Please transcribe all of the lines below, changing nothing.
━━ Provided entries ━━
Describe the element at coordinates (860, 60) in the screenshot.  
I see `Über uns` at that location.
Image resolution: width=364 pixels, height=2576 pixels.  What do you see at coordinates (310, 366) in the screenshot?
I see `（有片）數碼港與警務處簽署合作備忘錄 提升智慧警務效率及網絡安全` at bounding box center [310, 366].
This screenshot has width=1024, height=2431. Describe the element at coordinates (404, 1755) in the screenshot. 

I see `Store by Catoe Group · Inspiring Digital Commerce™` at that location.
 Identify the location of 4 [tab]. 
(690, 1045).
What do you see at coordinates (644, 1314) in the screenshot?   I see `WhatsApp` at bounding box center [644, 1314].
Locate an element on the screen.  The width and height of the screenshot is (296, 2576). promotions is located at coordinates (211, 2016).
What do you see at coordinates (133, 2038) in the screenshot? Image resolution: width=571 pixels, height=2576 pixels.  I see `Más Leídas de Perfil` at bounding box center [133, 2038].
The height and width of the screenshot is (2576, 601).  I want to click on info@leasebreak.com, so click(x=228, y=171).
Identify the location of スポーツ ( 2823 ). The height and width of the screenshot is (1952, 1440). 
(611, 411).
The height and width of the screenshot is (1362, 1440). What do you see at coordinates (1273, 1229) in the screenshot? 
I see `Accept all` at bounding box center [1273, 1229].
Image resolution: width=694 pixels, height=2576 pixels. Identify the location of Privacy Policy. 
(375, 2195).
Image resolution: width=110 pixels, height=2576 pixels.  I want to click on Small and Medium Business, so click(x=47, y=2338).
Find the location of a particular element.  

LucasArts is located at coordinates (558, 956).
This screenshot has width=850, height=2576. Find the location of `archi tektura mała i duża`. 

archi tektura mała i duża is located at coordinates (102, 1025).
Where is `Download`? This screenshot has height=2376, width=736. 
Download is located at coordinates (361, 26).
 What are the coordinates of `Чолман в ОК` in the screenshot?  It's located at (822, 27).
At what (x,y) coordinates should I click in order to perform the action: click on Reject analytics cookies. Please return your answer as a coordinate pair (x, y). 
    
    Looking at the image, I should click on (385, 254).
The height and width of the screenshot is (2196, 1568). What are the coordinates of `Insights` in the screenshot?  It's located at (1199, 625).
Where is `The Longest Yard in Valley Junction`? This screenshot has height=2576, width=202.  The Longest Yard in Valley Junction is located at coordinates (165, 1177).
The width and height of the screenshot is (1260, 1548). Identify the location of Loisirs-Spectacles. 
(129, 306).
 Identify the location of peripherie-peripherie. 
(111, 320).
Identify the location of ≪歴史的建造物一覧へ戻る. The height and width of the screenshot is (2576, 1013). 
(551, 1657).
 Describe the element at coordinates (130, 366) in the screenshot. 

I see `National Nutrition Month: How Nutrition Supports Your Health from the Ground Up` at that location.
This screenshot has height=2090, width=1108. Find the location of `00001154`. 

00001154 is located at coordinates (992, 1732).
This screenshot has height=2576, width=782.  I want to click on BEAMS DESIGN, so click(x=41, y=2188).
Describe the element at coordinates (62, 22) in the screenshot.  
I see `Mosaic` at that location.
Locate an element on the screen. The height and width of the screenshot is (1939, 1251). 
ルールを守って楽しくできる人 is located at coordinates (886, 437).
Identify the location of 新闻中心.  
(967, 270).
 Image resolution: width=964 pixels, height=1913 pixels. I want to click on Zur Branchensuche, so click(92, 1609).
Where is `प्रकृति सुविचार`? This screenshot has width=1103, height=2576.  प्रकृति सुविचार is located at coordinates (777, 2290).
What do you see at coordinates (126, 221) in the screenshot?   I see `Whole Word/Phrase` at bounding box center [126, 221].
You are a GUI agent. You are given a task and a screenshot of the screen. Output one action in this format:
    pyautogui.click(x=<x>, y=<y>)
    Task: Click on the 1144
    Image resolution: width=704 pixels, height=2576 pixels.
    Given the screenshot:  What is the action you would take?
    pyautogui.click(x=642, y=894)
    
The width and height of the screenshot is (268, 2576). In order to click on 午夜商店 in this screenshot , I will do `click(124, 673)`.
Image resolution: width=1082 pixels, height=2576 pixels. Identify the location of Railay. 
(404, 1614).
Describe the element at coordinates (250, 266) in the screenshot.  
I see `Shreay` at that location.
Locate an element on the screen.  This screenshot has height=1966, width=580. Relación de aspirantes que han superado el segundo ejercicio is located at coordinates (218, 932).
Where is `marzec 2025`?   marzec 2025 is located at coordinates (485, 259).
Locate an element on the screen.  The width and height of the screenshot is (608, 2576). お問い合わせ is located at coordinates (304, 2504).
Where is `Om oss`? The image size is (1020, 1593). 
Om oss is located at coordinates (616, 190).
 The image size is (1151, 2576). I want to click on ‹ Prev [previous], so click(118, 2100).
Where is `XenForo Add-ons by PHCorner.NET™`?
━━━
■ **Result of this exercise**:
Describe the element at coordinates (860, 60) in the screenshot.  
I see `Über uns` at that location.
Image resolution: width=364 pixels, height=2576 pixels.  What do you see at coordinates (310, 366) in the screenshot?
I see `（有片）數碼港與警務處簽署合作備忘錄 提升智慧警務效率及網絡安全` at bounding box center [310, 366].
This screenshot has width=1024, height=2431. Describe the element at coordinates (404, 1755) in the screenshot. 

I see `Store by Catoe Group · Inspiring Digital Commerce™` at that location.
 Identify the location of 4 [tab]. 
(690, 1045).
What do you see at coordinates (644, 1314) in the screenshot?   I see `WhatsApp` at bounding box center [644, 1314].
Locate an element on the screen.  The width and height of the screenshot is (296, 2576). promotions is located at coordinates (211, 2016).
What do you see at coordinates (133, 2038) in the screenshot? Image resolution: width=571 pixels, height=2576 pixels.  I see `Más Leídas de Perfil` at bounding box center [133, 2038].
The height and width of the screenshot is (2576, 601).  I want to click on info@leasebreak.com, so click(x=228, y=171).
Identify the location of スポーツ ( 2823 ). The height and width of the screenshot is (1952, 1440). 
(611, 411).
The height and width of the screenshot is (1362, 1440). What do you see at coordinates (1273, 1229) in the screenshot? 
I see `Accept all` at bounding box center [1273, 1229].
Image resolution: width=694 pixels, height=2576 pixels. Identify the location of Privacy Policy. 
(375, 2195).
Image resolution: width=110 pixels, height=2576 pixels.  I want to click on Small and Medium Business, so click(x=47, y=2338).
Find the location of a particular element.  

LucasArts is located at coordinates (558, 956).
This screenshot has width=850, height=2576. Find the location of `archi tektura mała i duża`. 

archi tektura mała i duża is located at coordinates (102, 1025).
Where is `Download`? This screenshot has height=2376, width=736. 
Download is located at coordinates (361, 26).
 What are the coordinates of `Чолман в ОК` in the screenshot?  It's located at (822, 27).
At what (x,y) coordinates should I click in order to perform the action: click on Reject analytics cookies. Please return your answer as a coordinate pair (x, y). 
    
    Looking at the image, I should click on (385, 254).
The height and width of the screenshot is (2196, 1568). What are the coordinates of `Insights` in the screenshot?  It's located at (1199, 625).
Where is `The Longest Yard in Valley Junction`? This screenshot has height=2576, width=202.  The Longest Yard in Valley Junction is located at coordinates (165, 1177).
The width and height of the screenshot is (1260, 1548). Identify the location of Loisirs-Spectacles. 
(129, 306).
 Identify the location of peripherie-peripherie. 
(111, 320).
Identify the location of ≪歴史的建造物一覧へ戻る. The height and width of the screenshot is (2576, 1013). 
(551, 1657).
 Describe the element at coordinates (130, 366) in the screenshot. 

I see `National Nutrition Month: How Nutrition Supports Your Health from the Ground Up` at that location.
This screenshot has height=2090, width=1108. Find the location of `00001154`. 

00001154 is located at coordinates (992, 1732).
This screenshot has height=2576, width=782.  I want to click on BEAMS DESIGN, so click(x=41, y=2188).
Describe the element at coordinates (62, 22) in the screenshot.  
I see `Mosaic` at that location.
Locate an element on the screen. The height and width of the screenshot is (1939, 1251). 
ルールを守って楽しくできる人 is located at coordinates (886, 437).
Identify the location of 新闻中心.  
(967, 270).
 Image resolution: width=964 pixels, height=1913 pixels. I want to click on Zur Branchensuche, so click(92, 1609).
Where is `प्रकृति सुविचार`? This screenshot has width=1103, height=2576.  प्रकृति सुविचार is located at coordinates (777, 2290).
What do you see at coordinates (126, 221) in the screenshot?   I see `Whole Word/Phrase` at bounding box center [126, 221].
You are a GUI agent. You are given a task and a screenshot of the screen. Output one action in this format:
    pyautogui.click(x=<x>, y=<y>)
    Task: Click on the 1144
    Image resolution: width=704 pixels, height=2576 pixels.
    Given the screenshot:  What is the action you would take?
    pyautogui.click(x=642, y=894)
    
The width and height of the screenshot is (268, 2576). In order to click on 午夜商店 in this screenshot , I will do `click(124, 673)`.
Image resolution: width=1082 pixels, height=2576 pixels. Identify the location of Railay. 
(404, 1614).
Describe the element at coordinates (250, 266) in the screenshot.  
I see `Shreay` at that location.
Locate an element on the screen.  This screenshot has height=1966, width=580. Relación de aspirantes que han superado el segundo ejercicio is located at coordinates (218, 932).
Where is `marzec 2025`?   marzec 2025 is located at coordinates (485, 259).
Locate an element on the screen.  The width and height of the screenshot is (608, 2576). お問い合わせ is located at coordinates (304, 2504).
Where is `Om oss`? The image size is (1020, 1593). 
Om oss is located at coordinates (616, 190).
 The image size is (1151, 2576). I want to click on ‹ Prev [previous], so click(118, 2100).
Where is `XenForo Add-ons by PHCorner.NET™`?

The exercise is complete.